Incluso este mismo riesgo se puede apreciar en el mismo festival.

Yo creo que en el baile del huapango lo que se pudiera hacer realmente sería fomentar los bailes con música de cuerdas, nada más los bailes, la convivencia, la convivencia es la cultura, si se establece como hace tiempo, quizás por la lejanía de las comunidades y porque no había otra forma, que hacían sus bailes de convivencia con música de cuerda y es ahí donde bailaban el huapango, ¿verdad? Ahora que se trata de hacer el baile del huapango como un simple evento de baile de huapango no existe quizás la convivencia en esos términos, no hay asunto comunitario y empieza el asunto de: “Yo sudo más la cara, yo vengo mejor con el pañuelo, más limpiecito y más así”, entonces los bailadores de corral dónde quedaron, con excremento de vaca, las botas, los que iban al potrero.
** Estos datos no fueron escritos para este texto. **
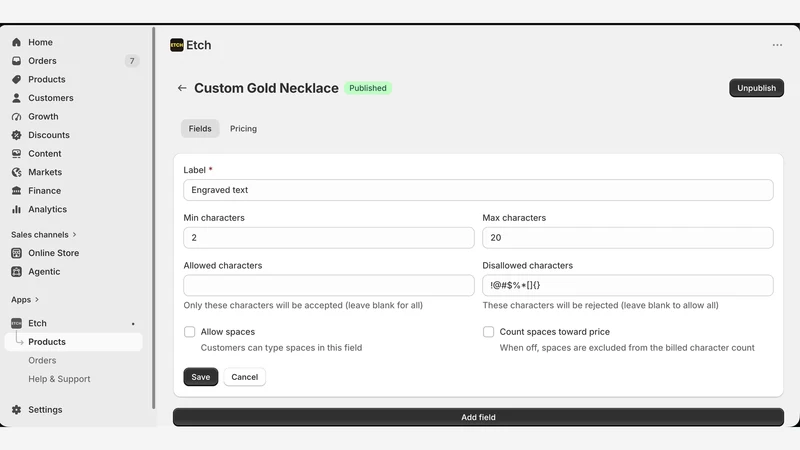Click the Unpublish button
The height and width of the screenshot is (450, 800).
(x=756, y=88)
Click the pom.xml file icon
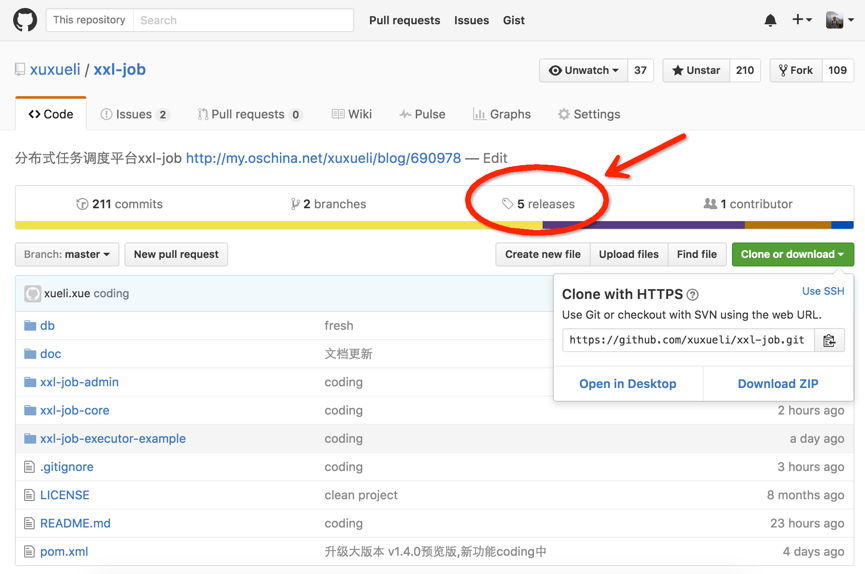 click(x=30, y=552)
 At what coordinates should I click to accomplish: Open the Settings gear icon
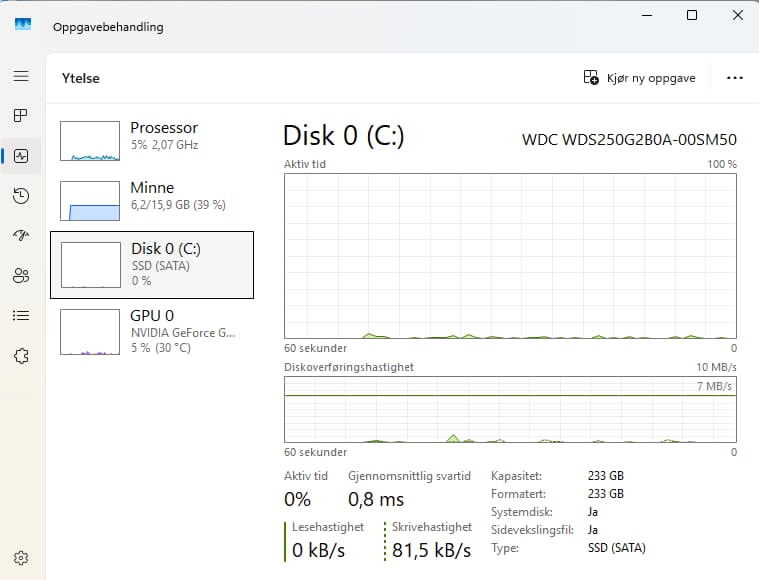(x=21, y=558)
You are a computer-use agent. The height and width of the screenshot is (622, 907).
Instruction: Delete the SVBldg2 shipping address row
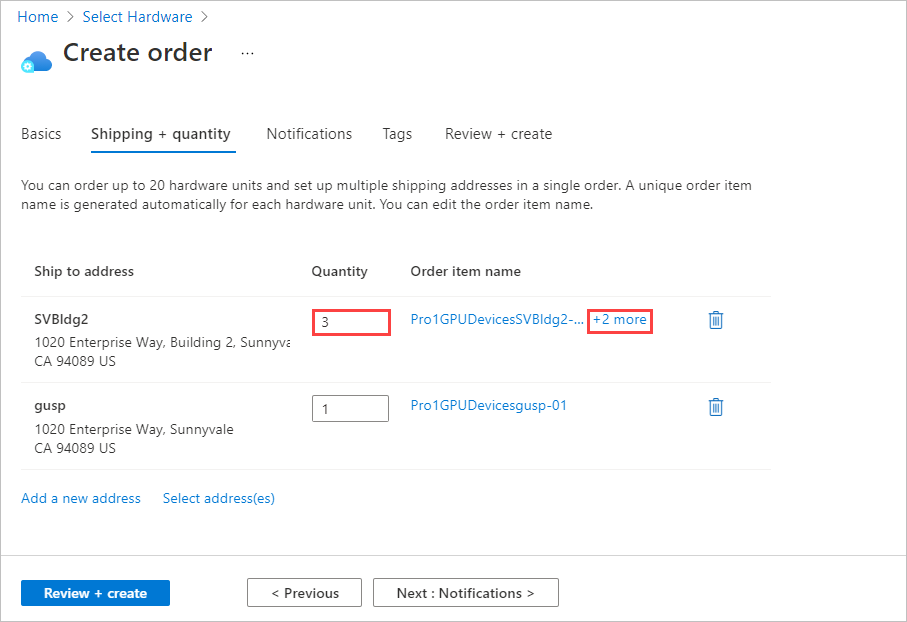(715, 320)
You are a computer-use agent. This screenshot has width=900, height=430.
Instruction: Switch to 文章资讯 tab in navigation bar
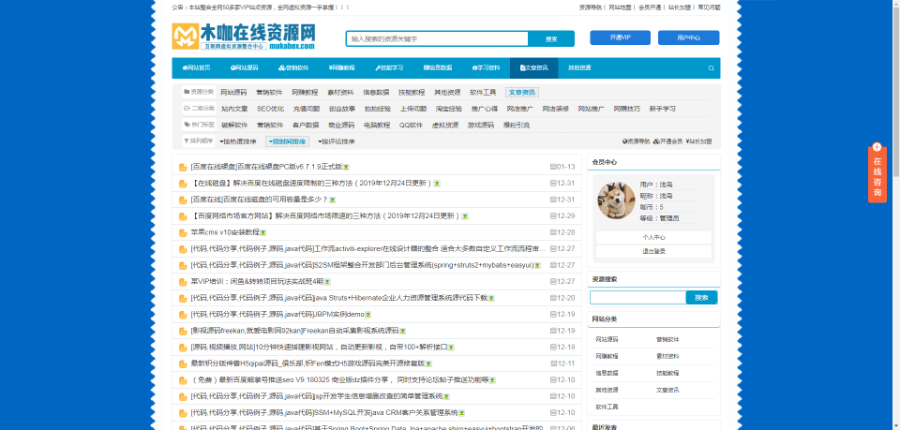click(x=533, y=68)
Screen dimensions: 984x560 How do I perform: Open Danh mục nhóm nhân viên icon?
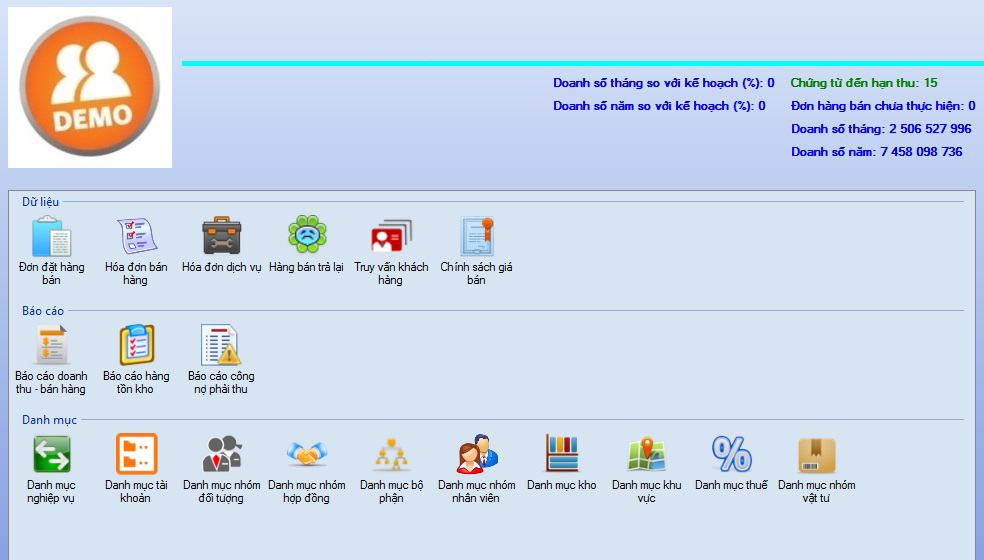(x=477, y=454)
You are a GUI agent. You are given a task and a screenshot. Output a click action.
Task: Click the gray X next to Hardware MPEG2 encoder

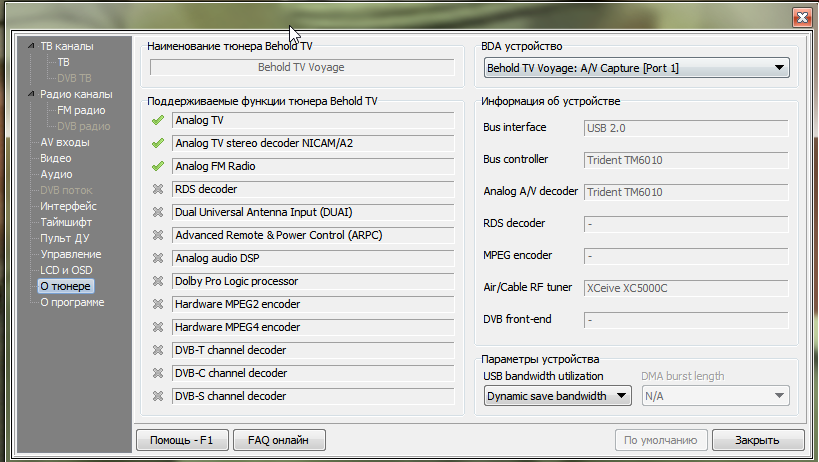157,304
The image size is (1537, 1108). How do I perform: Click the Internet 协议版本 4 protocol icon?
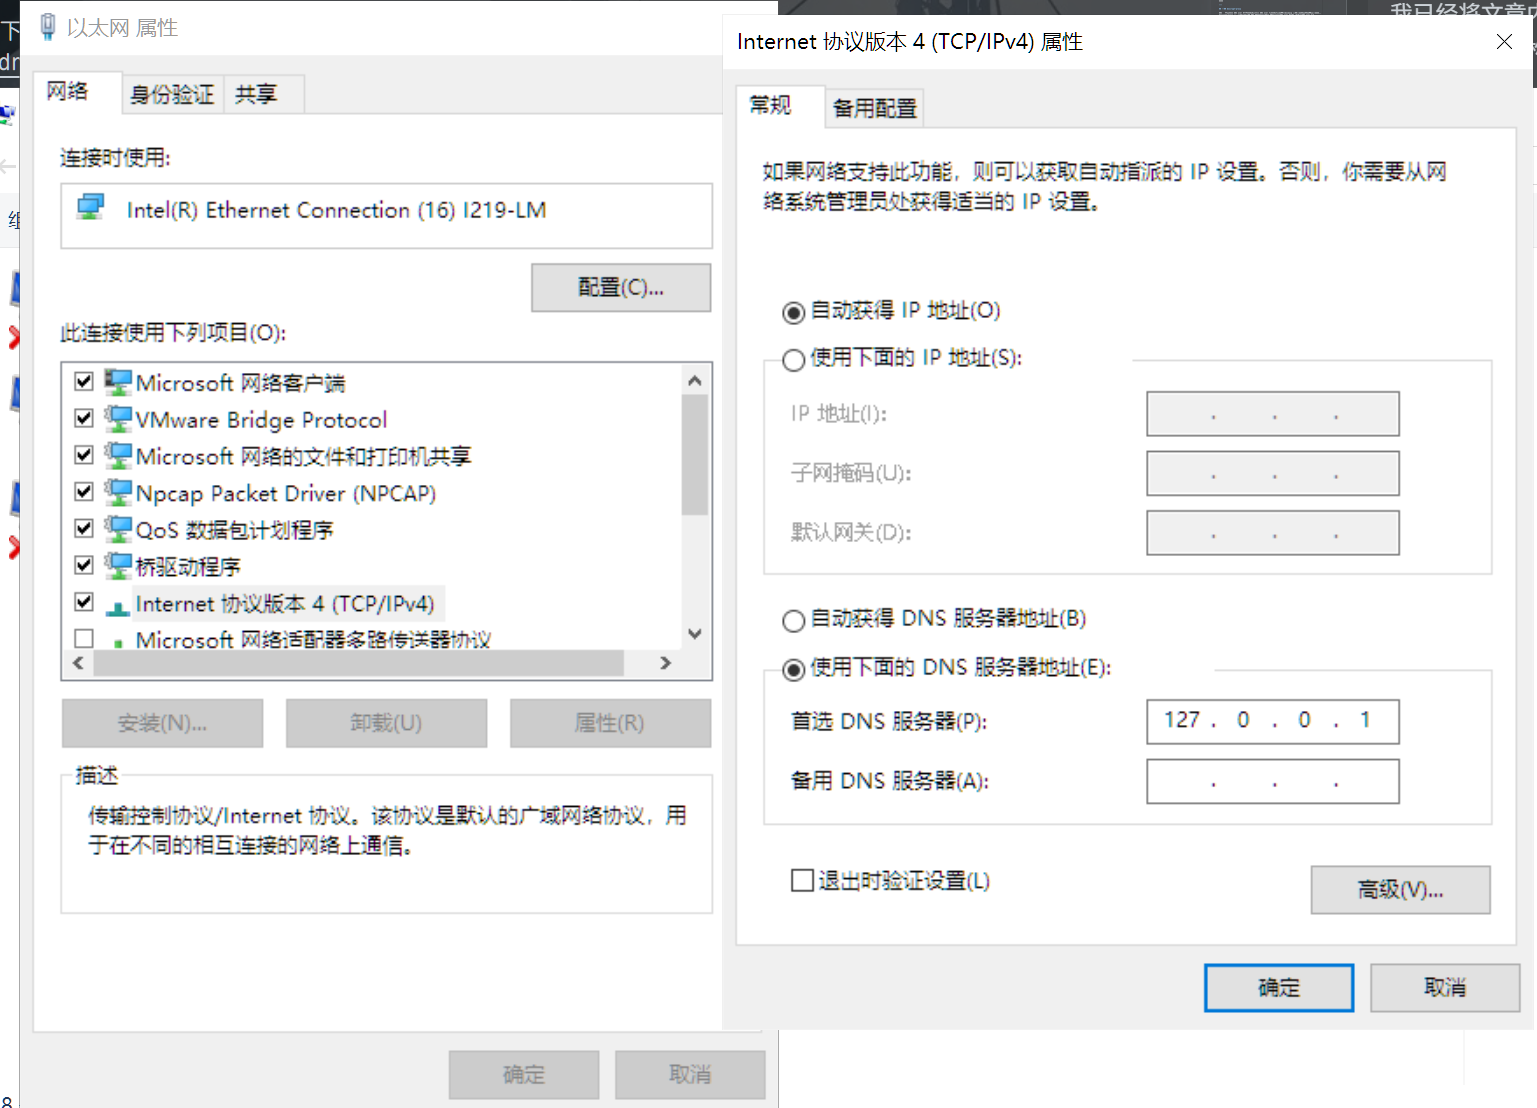[x=120, y=602]
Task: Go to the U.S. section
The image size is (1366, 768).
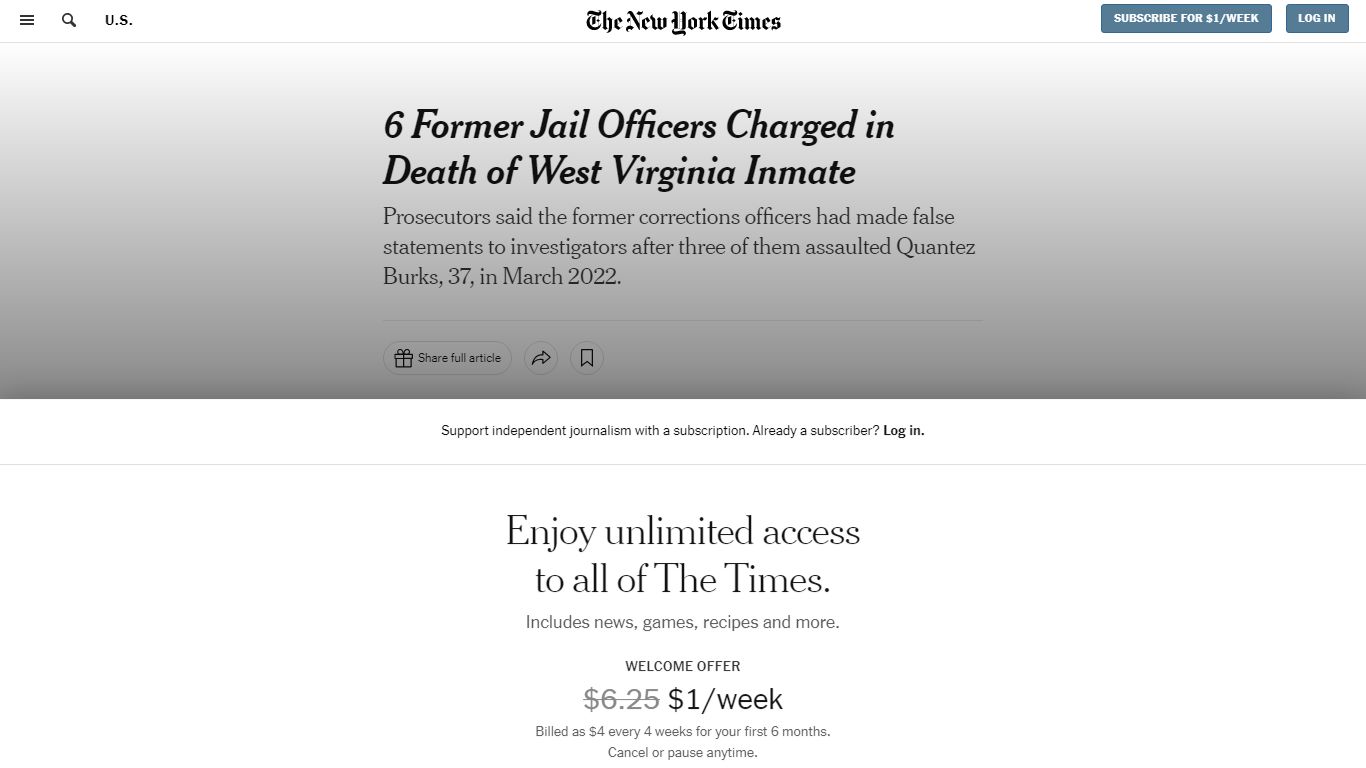Action: (x=119, y=20)
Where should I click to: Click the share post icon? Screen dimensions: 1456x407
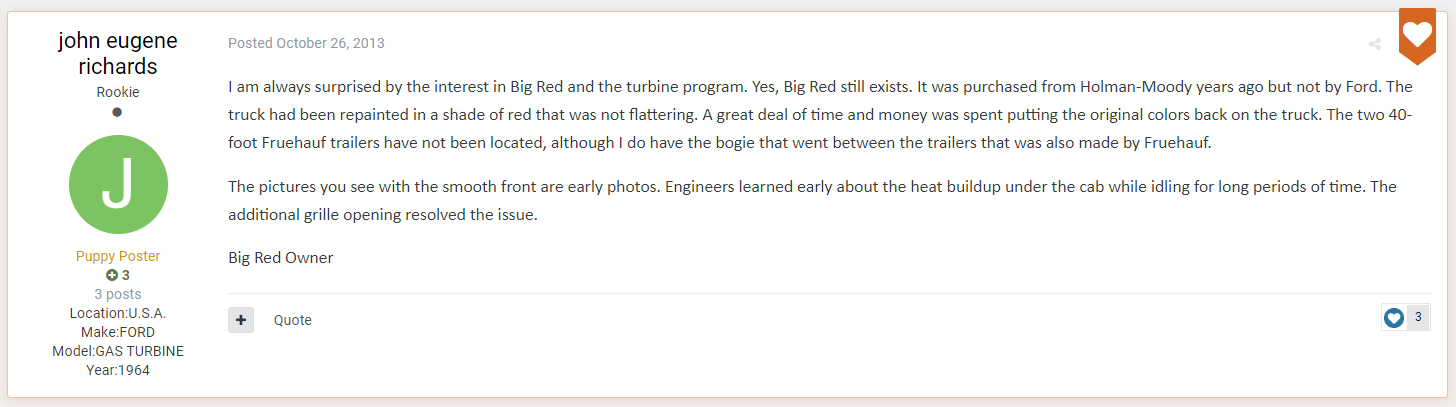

Creo que también se observa gente con esa virtud de ser pueblo, de ser de rancho, pero creo que uno tiene que aceptar que el tiempo así se ha estado encargando, por muchos motivos externos, que lo que se fue avanzando, poco a poco, conforme la modernidad va avanzando y el tiempo llegue, va a ir más rápido, ¿no?

Tal vez era esto o era la desaparición, pensando en la cuestión institucional…

Sí, sí, creo que los asuntos de la competencia de la farándula y del espectáculo están haciendo a las actividades tradicionales tener que luchar con los mismos medios para tantito tener una línea de trabajo, ¿no?

Así, “un éxito este festival”, dirá todo mundo.

Fue un tablado muy lleno, yo nunca había visto un tablado tan lleno, muchas parejas de todas las edades, de todos los gustos y de todos los colores, creo que eso sí habría que interpretarlo como parte de un éxito, yo no sé si ésta sea una región bailadora, aunque en Xicotepec no recuerdo así.

Bueno, hay algo de impostura, pues la mayoría no es de aquí.

Una fiesta externa, con externos, ¿no?

Así es. Bueno, Efrén, muchas gracias, ya te dejo para que vayas a descansar.

Gracias a ti, estamos a la orden, me dice Efrén Fayad Islas, ese hombre, pintor y promotor cultural, de Huejutla, Hidalgo, comprometido con su cultura huasteca y también orgulloso de sus raíces libanesas, que su abuelo Salvador Fayad vino a implantar en México a finales del siglo XIX y de quien él es un digno heredero.